* Exercise directions: Count the lines in the rows below that contain the string "width", with case significant. Reply with the number only.

* Provided records:
>>>>>
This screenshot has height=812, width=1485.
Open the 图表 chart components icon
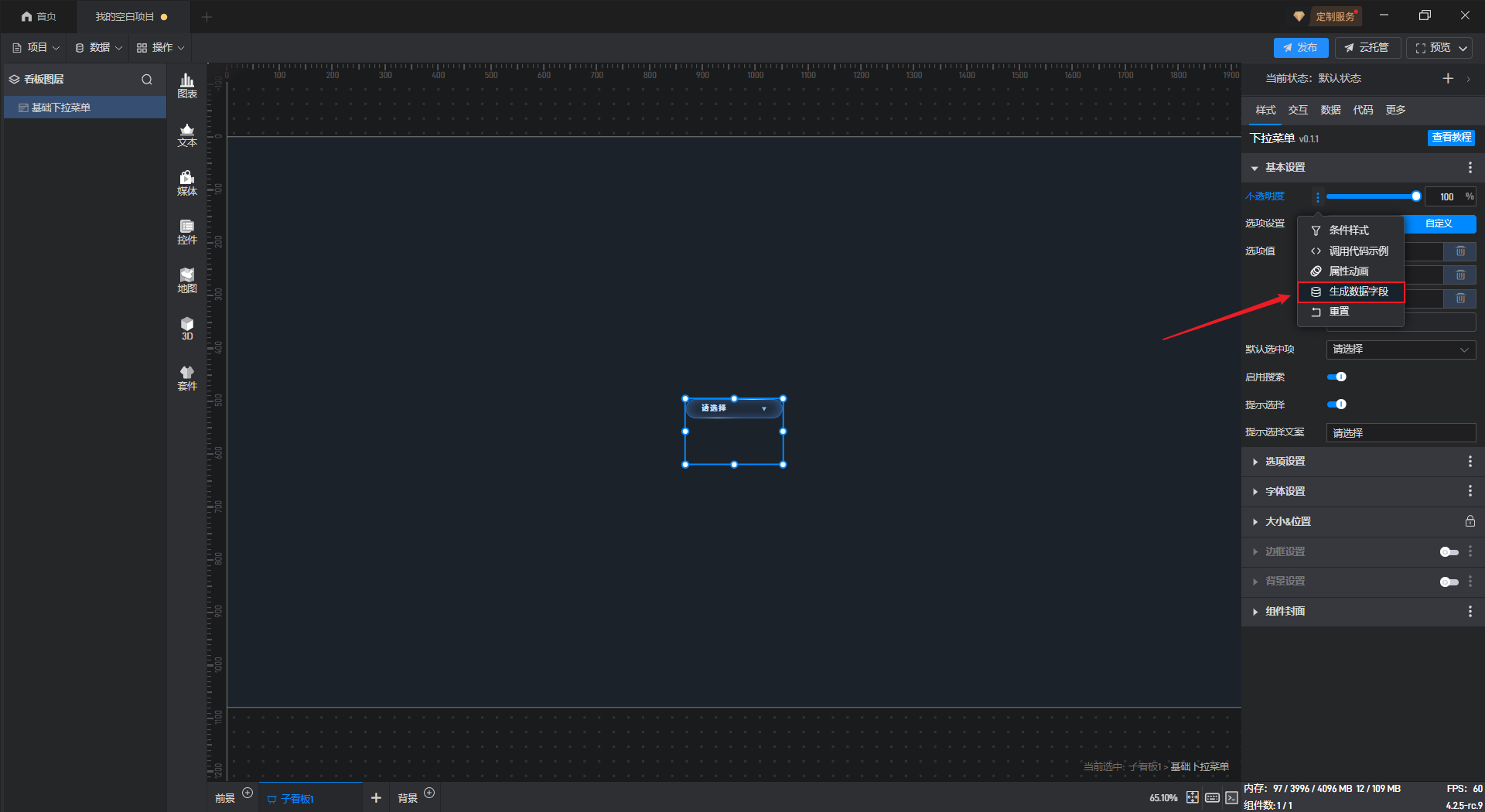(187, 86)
<<<<<
>>>>>
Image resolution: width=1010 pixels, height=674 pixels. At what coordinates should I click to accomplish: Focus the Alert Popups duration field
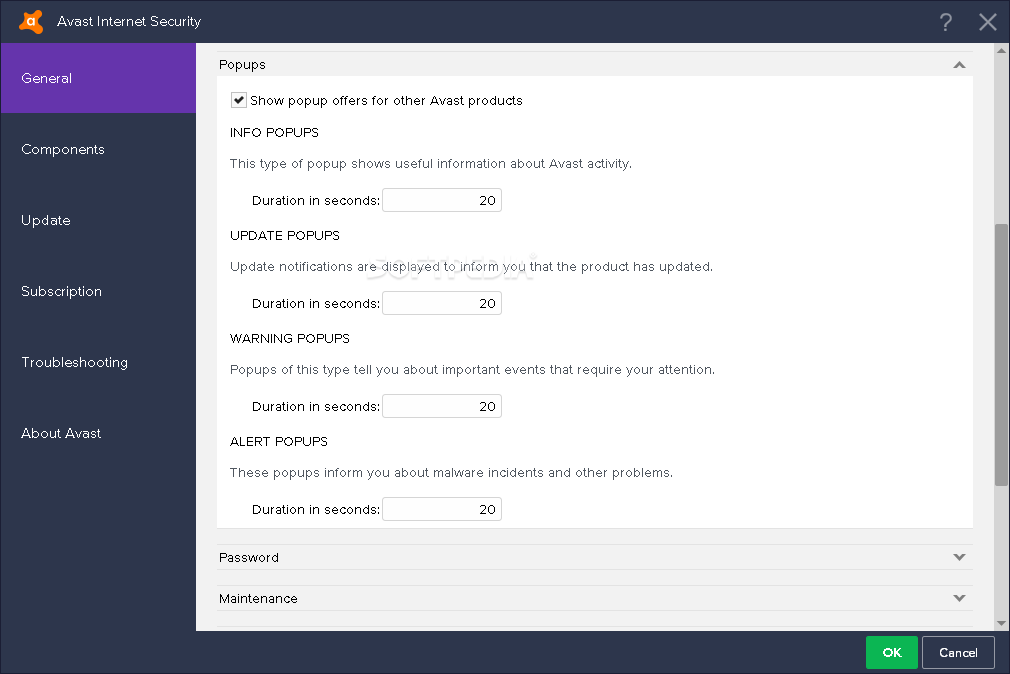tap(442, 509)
<<<<<
>>>>>
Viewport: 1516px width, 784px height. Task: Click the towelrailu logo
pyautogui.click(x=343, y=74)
<<<<<
* Answer to this task: 3